He was assassinated along with the rest of his family in 1918. His body was missing, along with a Grand Duchess (Tatiana, Maria or Anastasia) when the bodies were found.
In 2001, he and his family were canonized by the Russian Orthodox Church.
The significance of Alexei is threefold. Firstly, Alexei was the heir to the throne despite being the fifth and last child of Nicholas II and Alexandra. Women had been barred from the succession by Paul I (1754-1801, ruled 1796-1801), in revenge upon his mother, Catherine II ('the Great'). Alexei was named after Aleksey I of Russia, who ruled from 1645 to 1676, known as 'the quiet' and father of Peter the Great.
In the first draft of Tsar Nicholas II's 1917 abdication, the intention was that the 12-year old Alexei would ascend to the throne under a regency. However, due to Nicholas' wish that Alexei should not be separated from the family, and in view of his crippling illness, the final draft included the abdication both of father and son in favour of Nicholas' younger brother Michael II.
Secondly, his hemophilia was integral to the rise of Grigori Rasputin. One of the many things Rasputin did that unintentionally weakened the fall of the Romanov's was he told the Czar that the war would only be won once he (Czar Nicholas II) took command of the Russian Army.

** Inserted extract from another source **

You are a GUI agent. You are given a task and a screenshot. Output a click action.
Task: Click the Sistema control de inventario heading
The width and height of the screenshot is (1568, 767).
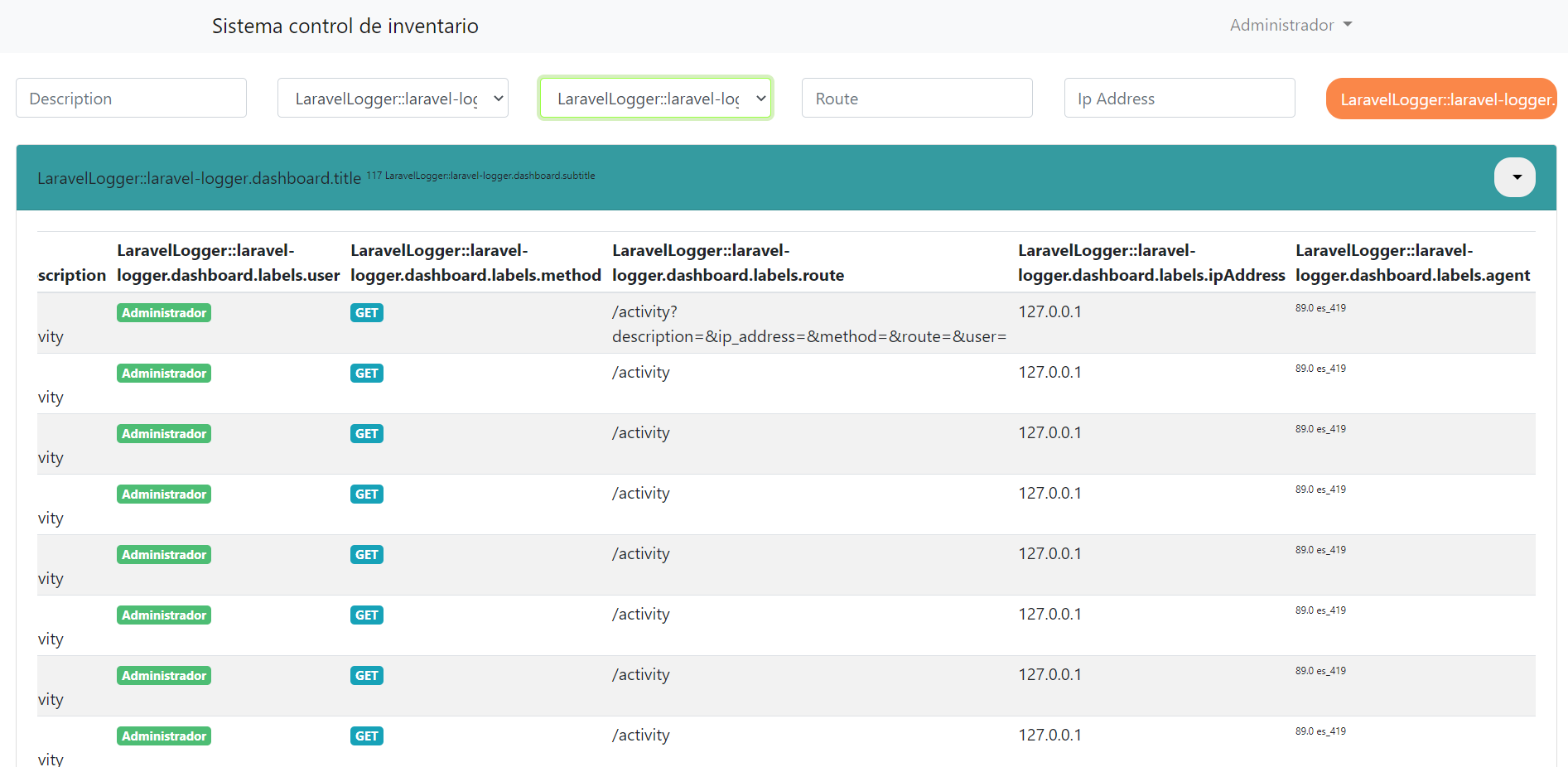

This was a serious mistake when the Czar did follow his advice, because he had absolutely no military experience. The tsaritsa, Empress Alexandra, a deeply religious woman, came to rely upon Grigori Rasputin and believe in his ability to help Alexei where conventional doctors failed. This theme is explored in Robert K. Massie's peerless "Nicholas & Alexandra". It is not too far-fetched to see that if Alexei had not suffered so terribly, Rasputin could never have gained such influence over Russian politics during the First World War, which at the very least hastened the collapse of Romanov rule.
Lastly, Alexei being hemophiliac seriously diverted the attention of his father, Nicholas II, and the rest of the Romanov's from the war and the government to caring for Alexei. If Alexei had not been hemophiliac, Nicholas II might have had the time to personally look after the happenings in Petrograd which started off the Russian Revolution.